> _Document passage_
[BioC] How to do k-fold validation using SVM

Ramon Diaz rdiaz@cnio.es
Mon, 27 Jan 2003 15:20:37 +0100


On Monday 27 January 2003 14:55, Stephen Henderson wrote:
> That looks good--thanks
> A question and a suggestion follow.
>
> 1. You say you used a linear kernel--Did you find this to be best after
> testing and/or optimising the other kernels?

Not really. At least, not after extensive testing. But with the data I am 
working linear seemed better than radial, and the people I am working with 
preferred linear than radial (and I do too: I don't really understand linear 
SVMs, much less other kernels).

>
> 2. A set of wrapper functions (for multtest, ipred, and e1071) that
> consistently interface the affy data object with a few good feature
> selection methods and classification methods might be a useful new addition
> to BioC.

> _Material provided_
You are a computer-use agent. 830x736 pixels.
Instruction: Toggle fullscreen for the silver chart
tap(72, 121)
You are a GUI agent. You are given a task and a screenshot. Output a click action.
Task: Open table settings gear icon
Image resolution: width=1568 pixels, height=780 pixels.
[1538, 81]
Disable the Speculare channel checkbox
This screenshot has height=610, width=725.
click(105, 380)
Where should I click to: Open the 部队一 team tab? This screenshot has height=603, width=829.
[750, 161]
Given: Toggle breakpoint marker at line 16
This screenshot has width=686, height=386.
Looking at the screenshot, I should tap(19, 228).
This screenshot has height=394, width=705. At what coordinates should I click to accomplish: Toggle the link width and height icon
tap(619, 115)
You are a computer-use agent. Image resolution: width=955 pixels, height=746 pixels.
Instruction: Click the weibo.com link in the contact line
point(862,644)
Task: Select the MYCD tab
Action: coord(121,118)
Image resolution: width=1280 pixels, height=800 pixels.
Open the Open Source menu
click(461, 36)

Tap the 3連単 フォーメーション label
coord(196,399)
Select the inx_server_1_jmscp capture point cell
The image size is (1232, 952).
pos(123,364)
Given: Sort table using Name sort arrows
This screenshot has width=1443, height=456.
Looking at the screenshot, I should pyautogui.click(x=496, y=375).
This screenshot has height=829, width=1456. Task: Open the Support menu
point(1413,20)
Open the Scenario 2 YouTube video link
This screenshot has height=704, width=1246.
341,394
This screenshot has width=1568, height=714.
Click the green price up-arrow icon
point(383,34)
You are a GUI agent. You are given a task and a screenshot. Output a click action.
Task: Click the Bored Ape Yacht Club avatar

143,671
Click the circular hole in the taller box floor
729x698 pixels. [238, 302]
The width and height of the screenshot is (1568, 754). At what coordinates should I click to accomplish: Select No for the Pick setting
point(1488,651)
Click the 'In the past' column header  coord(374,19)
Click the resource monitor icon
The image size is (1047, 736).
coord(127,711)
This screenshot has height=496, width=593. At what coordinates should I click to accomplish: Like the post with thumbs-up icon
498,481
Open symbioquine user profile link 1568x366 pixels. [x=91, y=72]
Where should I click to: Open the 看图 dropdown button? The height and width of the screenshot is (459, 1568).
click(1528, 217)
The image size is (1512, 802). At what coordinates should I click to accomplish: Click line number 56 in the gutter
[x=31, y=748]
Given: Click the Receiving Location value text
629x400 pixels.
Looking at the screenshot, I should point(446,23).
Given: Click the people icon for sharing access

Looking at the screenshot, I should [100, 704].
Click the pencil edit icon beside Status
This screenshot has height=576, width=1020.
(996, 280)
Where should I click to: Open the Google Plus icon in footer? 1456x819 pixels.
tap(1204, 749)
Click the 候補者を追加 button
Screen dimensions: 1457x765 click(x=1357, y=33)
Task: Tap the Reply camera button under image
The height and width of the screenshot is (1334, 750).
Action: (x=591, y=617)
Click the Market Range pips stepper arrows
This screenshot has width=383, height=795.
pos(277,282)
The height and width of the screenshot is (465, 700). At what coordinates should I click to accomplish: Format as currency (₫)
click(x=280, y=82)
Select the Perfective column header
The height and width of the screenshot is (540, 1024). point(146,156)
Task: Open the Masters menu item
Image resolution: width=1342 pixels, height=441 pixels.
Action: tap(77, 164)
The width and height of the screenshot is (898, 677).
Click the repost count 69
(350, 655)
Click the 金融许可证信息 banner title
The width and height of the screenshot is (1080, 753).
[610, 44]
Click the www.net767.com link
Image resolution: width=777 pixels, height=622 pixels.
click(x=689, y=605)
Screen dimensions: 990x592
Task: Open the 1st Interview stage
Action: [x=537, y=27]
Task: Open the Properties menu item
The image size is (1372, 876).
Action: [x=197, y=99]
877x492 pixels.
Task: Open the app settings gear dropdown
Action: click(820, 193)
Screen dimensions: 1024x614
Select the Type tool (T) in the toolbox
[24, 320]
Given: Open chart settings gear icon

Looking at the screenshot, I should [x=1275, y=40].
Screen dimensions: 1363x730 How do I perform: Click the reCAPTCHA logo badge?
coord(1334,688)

> _Required tasks_
a) According to the SVM k-fold validation thread, why did Ramon Diaz use a linear kernel? Answer in one to three sentences.
b) Please continue the SVM k-fold validation thread from its last line with Ramon Diaz's reply to the suggestion about wrapper functions.

> _Numbered responses_
a) He did not choose it after extensive testing. With the data he was working with, linear seemed better than radial, and the people he worked with preferred linear. He did too, since he does not really understand linear SVMs, much less other kernels.

b)
I guess that is an invitation for me to write that. I actually like the 
suggestion (and I think it should be fairly easy to get my boss to regard it 
as a good idea too). So I'll probably go for it (but will be a few months 
before I can do it). [A disclaimer, though: I am not a particularly gifted R 
programmer; for example, I've managed to avoid learning anything about S4 
classes, and have no idea how Sweave works; I suppose this is an opportunity 
to learn some of this stuff]

Best,




>
> Stephen Henderson
>
>
> -----Original Message-----
> From: Ramon Diaz [mailto:rdiaz@cnio.es]
> Sent: Monday, January 27, 2003 1:38 PM
> To: bioconductor@stat.math.ethz.ch
> Cc: amateos@cnio.es
> Subject: Re: [BioC] How to do k-fold validation using SVM
>
> Sorry for jumping into the thread so late: I just read the posting today.
> Anyway, I have used the following code a couple of times, and maybe it is
> of
>
> some help to you. In each "round" (for each set of training data) I select
> the best K genes (where best means with largest abs. value of t statistic)
> and then fit the svm using those K genes.
>
>
> For a couple of reasons, I use mt.maxT (from the multtest library) to get
> the
> t statistic, but you can modify the function at your convenience (like an
> ANOVA for > 3 or whatever you want). Note also that I use a linear kernel.
>
> Hope it helps,
>
> Ramón
>
> gene.select <- function(data, class, size = NULL, threshold = NULL) {
> #    t.stat <- apply(data, 2, function(x) {abs(t.test(x ~
> class)$statistic)})
> this is slower than
>     tmp <- mt.maxT(t(data), class, B= 1)[, c(1, 2)]
>         selected <- tmp[seq(1:size), 1]
>     return(selected)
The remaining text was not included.